Look below for the line containing "The height and"; from there through the line containing "You are a GUI", both lines included, please set down each line exactly and nothing else.

START Task material

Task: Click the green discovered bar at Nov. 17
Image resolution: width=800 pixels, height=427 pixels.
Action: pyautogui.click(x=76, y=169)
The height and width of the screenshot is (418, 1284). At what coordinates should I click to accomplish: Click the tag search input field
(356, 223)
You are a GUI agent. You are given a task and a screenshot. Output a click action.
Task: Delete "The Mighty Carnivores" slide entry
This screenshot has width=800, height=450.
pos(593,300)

END Task material
START Task material

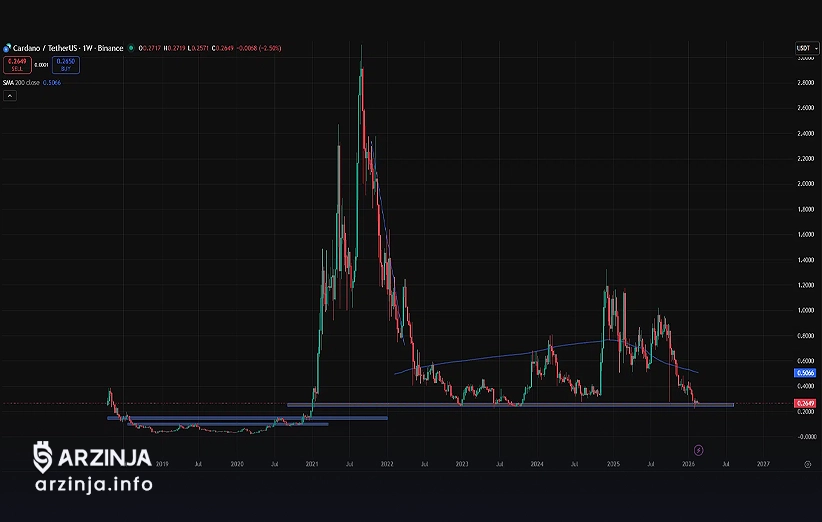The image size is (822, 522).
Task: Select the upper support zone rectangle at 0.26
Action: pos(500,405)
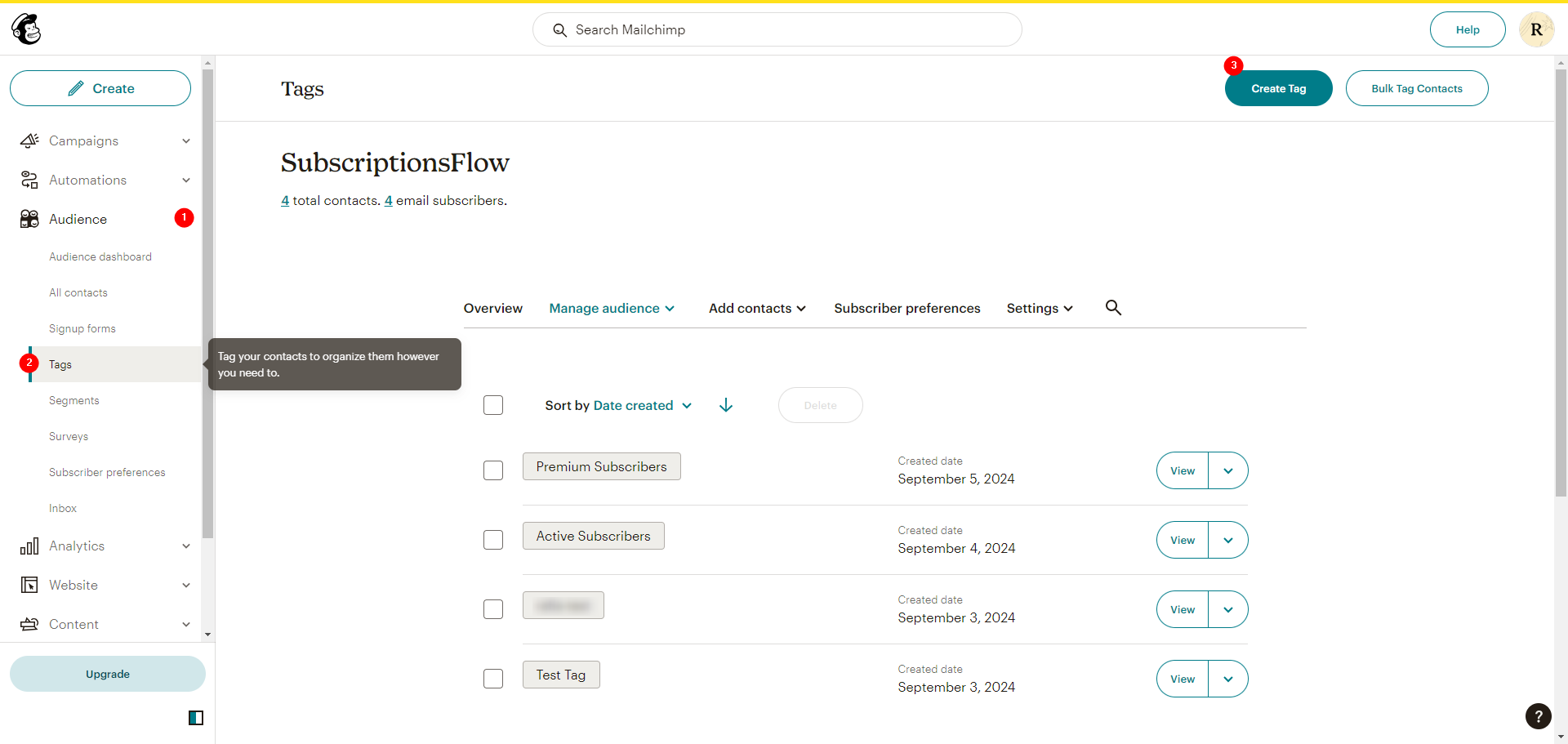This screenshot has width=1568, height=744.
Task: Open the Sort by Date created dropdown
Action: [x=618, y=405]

END Task material

■ Problem solution ■
The height and width of the screenshot is (418, 1284). At what coordinates should I click to accomplish: Click the tag search input field
(356, 223)
You are a GUI agent. You are given a task and a screenshot. Output a click action.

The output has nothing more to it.